— start STORED DATA —
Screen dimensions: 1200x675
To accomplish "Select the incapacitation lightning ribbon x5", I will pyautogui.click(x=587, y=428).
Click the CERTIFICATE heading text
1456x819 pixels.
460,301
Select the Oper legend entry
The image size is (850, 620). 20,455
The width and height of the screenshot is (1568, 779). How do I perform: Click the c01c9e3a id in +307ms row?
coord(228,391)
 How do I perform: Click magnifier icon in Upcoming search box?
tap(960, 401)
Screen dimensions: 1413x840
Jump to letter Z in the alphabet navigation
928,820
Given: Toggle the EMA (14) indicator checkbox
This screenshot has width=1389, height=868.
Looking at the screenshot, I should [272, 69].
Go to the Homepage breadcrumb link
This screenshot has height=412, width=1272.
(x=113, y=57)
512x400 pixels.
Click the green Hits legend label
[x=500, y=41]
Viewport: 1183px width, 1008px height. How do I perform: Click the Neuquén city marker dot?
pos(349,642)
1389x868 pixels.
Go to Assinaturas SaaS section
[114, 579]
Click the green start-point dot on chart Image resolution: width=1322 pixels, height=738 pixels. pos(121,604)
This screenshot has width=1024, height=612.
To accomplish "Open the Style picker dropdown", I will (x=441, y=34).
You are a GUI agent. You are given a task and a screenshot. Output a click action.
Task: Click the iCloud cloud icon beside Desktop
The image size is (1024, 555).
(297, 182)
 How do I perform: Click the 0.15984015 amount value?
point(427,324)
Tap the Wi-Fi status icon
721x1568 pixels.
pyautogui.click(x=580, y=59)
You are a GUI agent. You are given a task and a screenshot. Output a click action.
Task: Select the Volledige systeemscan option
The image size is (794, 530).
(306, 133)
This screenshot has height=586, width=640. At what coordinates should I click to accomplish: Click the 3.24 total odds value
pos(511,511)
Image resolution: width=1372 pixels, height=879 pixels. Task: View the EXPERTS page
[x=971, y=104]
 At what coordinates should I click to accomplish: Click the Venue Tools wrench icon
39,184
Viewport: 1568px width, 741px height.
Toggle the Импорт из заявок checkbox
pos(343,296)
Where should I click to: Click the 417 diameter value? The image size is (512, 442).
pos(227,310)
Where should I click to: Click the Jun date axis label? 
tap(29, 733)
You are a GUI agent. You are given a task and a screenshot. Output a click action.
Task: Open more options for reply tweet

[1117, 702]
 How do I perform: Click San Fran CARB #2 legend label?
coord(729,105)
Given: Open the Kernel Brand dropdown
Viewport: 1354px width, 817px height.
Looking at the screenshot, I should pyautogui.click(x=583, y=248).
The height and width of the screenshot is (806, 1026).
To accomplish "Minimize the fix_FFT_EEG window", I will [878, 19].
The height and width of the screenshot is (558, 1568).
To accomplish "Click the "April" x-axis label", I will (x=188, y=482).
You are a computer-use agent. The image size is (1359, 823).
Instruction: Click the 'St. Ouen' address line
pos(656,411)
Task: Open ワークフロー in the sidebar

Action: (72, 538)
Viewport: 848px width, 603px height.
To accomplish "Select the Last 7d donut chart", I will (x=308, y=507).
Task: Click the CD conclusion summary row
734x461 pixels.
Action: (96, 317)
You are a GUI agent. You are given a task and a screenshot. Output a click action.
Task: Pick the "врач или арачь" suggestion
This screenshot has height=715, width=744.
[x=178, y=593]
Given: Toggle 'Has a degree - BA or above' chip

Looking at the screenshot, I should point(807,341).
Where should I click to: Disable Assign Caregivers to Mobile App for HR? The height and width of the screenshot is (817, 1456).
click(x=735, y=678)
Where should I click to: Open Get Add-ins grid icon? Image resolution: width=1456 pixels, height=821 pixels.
— end STORED DATA —
TASK REQUIREMENTS: Output the lines from the one with "How do I perform: Click the 0.15984015" to the one with "coord(729,105)", both included, as a JSON list of strings with one string per line and no blank lines.

THE ANSWER:
[
  " How do I perform: Click the 0.15984015 amount value?",
  "point(427,324)",
  "Tap the Wi-Fi status icon",
  "721x1568 pixels.",
  "pyautogui.click(x=580, y=59)",
  "You are a GUI agent. You are given a task and a screenshot. Output a click action.",
  "Task: Select the Volledige systeemscan option",
  "The image size is (794, 530).",
  "(306, 133)",
  "This screenshot has height=586, width=640. At what coordinates should I click to accomplish: Click the 3.24 total odds value",
  "pos(511,511)",
  "Image resolution: width=1372 pixels, height=879 pixels. Task: View the EXPERTS page",
  "[x=971, y=104]",
  " At what coordinates should I click to accomplish: Click the Venue Tools wrench icon",
  "39,184",
  "Viewport: 1568px width, 741px height.",
  "Toggle the Импорт из заявок checkbox",
  "pos(343,296)",
  "Where should I click to: Click the 417 diameter value? The image size is (512, 442).",
  "pos(227,310)",
  "Where should I click to: Click the Jun date axis label? ",
  "tap(29, 733)",
  "You are a GUI agent. You are given a task and a screenshot. Output a click action.",
  "Task: Open more options for reply tweet",
  "[1117, 702]",
  " How do I perform: Click San Fran CARB #2 legend label?",
  "coord(729,105)"
]